Notice of Polling Day
You should receive a Polling Card which shows your name address and number on the electoral register. This card will also tell you the location of the Polling Station in which you are to vote. It will also tell you the date and hours which the Polling Station are open.
Conduct of Polling
At the commencement of an Election there is a RETURING OFFICER appointed for each constituency/Electoral Area. They appoint staff to supervise the casting of votes (Ballot) at appointed polling stations. Each Polling Station is under the supervision of a Presiding Officer who supervises the conduct of the issue of ballot papers to those registered to vote ensuring that each paper is stamped. They are also charged with the control and safe keeping of the Ballot Boxes. Each Polling station has a Garda presence during the hours of Polling and until the Ballot Boxes are collected.
Collection and Delivery of Ballot Boxes
At the conclusion of the Polling Station Hours the Presiding Officer seals each Ballot Box. They make a statement of the number of Ballot Papers issued for each box. The returning Officer will have put in place arrangements for the collection of the Ballot Boxes and their deliver to a central location; this is commonly known as the count center.
Counting of Votes
This does not commence until the following day to the Election Day and counting commences at 9.00am at each center. This rule does not apply in the case of European Elections as the ballot is held on different days across Europe. Therefore in those elections counting does not commence until the day after the last ballot is cast in Europe.
Calculating a Quota
A quota is the number of votes required to elect a candidate. This is arrived at by the establishment of the Total Valid Poll (TVP) divided by the number of seats plus one seat plus one vote. So in a four seat constituency with a TVP of 10,000 the quota is 10,000 / (4+1) = 2,000 + one vote = 2001.
Distribution of Votes to Candidates
The Returning Officer has votes in the first instance sorted to each candidate by the number 1 vote on each ballot paper. On the basis of the outcome of this a candidate will be deemed elected they will have secured the quota or if no one reaches the quota then the candidate with the least number of votes is eliminated. In the case of a candidate deemed elected their surplus votes are distributed in order of the second preference. When a candidate is eliminated their votes are distributed on the basis of the preference shown on their ballot papers.

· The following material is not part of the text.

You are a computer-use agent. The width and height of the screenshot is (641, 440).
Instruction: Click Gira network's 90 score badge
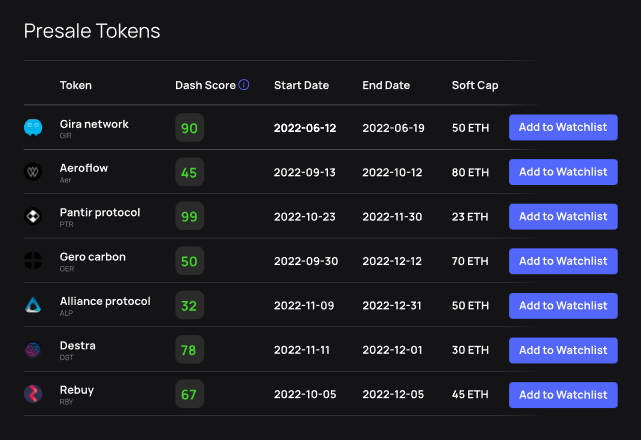(x=189, y=128)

IRISH PROPORTIONAL REPRESENTATION [IPR]
Irish Proportional Representation [IPR] IS CONDUCTED IN THE FOLLOWING
The names of the candidates appear on the Ballot Paper in alphabetical order, accompanied by their photographs, (their Party designation, if any, is also shown).
HOW TO CAST YOUR VOTE
Vote 1, 2, 3, etc., in Order of Your Choice
- The voter indicates his/her choice by writing 1 opposite the name of his/her first
choice and 2 opposite the name of his/her second choice, 3 opposite the name of
third choice and so on. A voter may stop after marking number 1 or any
subsequent preference or may go right down the ballot paper until a preference
has been given to all candidates.
- In this way, the voter instructs the Returning Officer to transfer the vote to the
second choice candidate if the first choice is either elected with a surplus of votes
over the required number of votes (i.e. over the Quota) or is eliminated, the vote
may be transferred to the third choice and so on.

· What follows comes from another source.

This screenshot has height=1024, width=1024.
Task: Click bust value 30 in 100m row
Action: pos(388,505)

The Tally and the Mixing of Votes
- As part of the count process, after the initial tally of each ballot box, all the Ballot
Papers for the Constituency are thoroughly mixed and then sorted according to the
first choices recorded for each candidate.
Spoiled Ballot Papers
- Spoiled papers are rejected (i.e. if they are written on, do not have the official
stamp, or do not indicate a clear choice e.g. two No. Is). When these are deducted
from the total poll you get the total valid poll (TVP).
Calculating the Quota (the maximum votes necessary to be elected).

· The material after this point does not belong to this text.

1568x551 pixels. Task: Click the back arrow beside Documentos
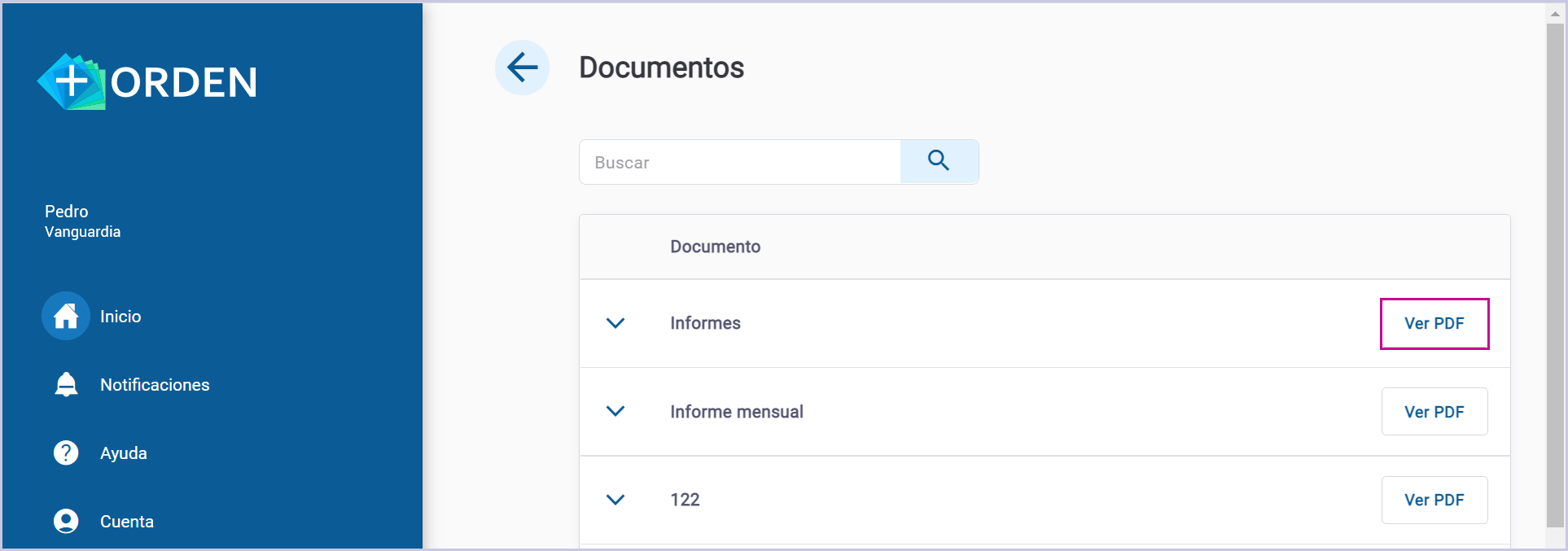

- Divide the TVP by one more than the number of seats to be filled, and then add 1
vote. Thus in a 4-seat constituency if say 50,000 valid votes are cast then you
divide 50,000 by 4 plus 1 (i.e. 5) which equals 10,000 by 4, as there are 4 seats, it
gives a total of 40,004. Deducting this from 50,000 votes leaves a balance of
9,996, leaving insufficient votes left for a 5th candidate to pass out any of the other
four who got 10,001. In a 3-seater you divide the TVP by 4 and in a 5-seater you
divide by 6. A candidate can be elected without reaching the quota.
Note: To explain further why, in arriving at the Quota, you divide the total vote by the number of seats to be filled plus 1, and then add 1 vote. In relation to the above example, you will see that, at the end of the first count of all votes, any candidate who has received a number of votes equal to or greater than the quota is deemed to be elected.
Transferring a Surplus
If a candidate receives more than the quota on the first count, all their votes are distributed as per the 2s on these ballot papers. The number of papers assigned to each succeeding candidate are calculated as a percentage of the total. The surplus is then divided in accord with each succeeding candidate’s percentage..
A surplus of votes may arises when a candidate has been elected by transferred votes from an elected or eliminated candidate. In that case, only the papers in the parcel last transferred to the successful candidate are examined and this parcel is then treated in the same way as a surplus on the first count consisting
of first preference votes.
If two or more candidates exceed the quota at the same time, the larger surplus is distributed first.
If, at the end of any Count, no candidate has a’ surplus or the surplus is insufficient either to elect one of the remaining candidates or to materially effect the progress of the Count, the lowest of the remaining Candidates is eliminated and his/her votes are transferred to the candidates according to the next preference indicated on them.
What Happens to the Votes of an Eliminated Candidate?
In the case of a candidate who is eliminated only the votes than show a next preference for a remaining but still un-elected candidate are actually transferred. If a Ballot Paper is to be transferred and the 2nd preference shown on it is for a candidate already elected or eliminated the vote passes to the 3rd choice and so on.
Returning Officer Declares Result to the Clerk of the Dail
When the count is completed, the Returning Officer (the person charged by law with officiating at the counting of votes) declares the results of the election and returns the names of the elected members to the Secretary of the Local Authority or Clerk of the Dail as appropriate.
THE REGISTER OF ELECTORS
In order to be able to vote at an election or referendum, a person’s name must be entered on the Register of Electors. Local Authorities around the country are the Registration Authorities. Every year a Register of Electors is Published on the 14th February and is then used at each election or referendum that is held in the following twelve months.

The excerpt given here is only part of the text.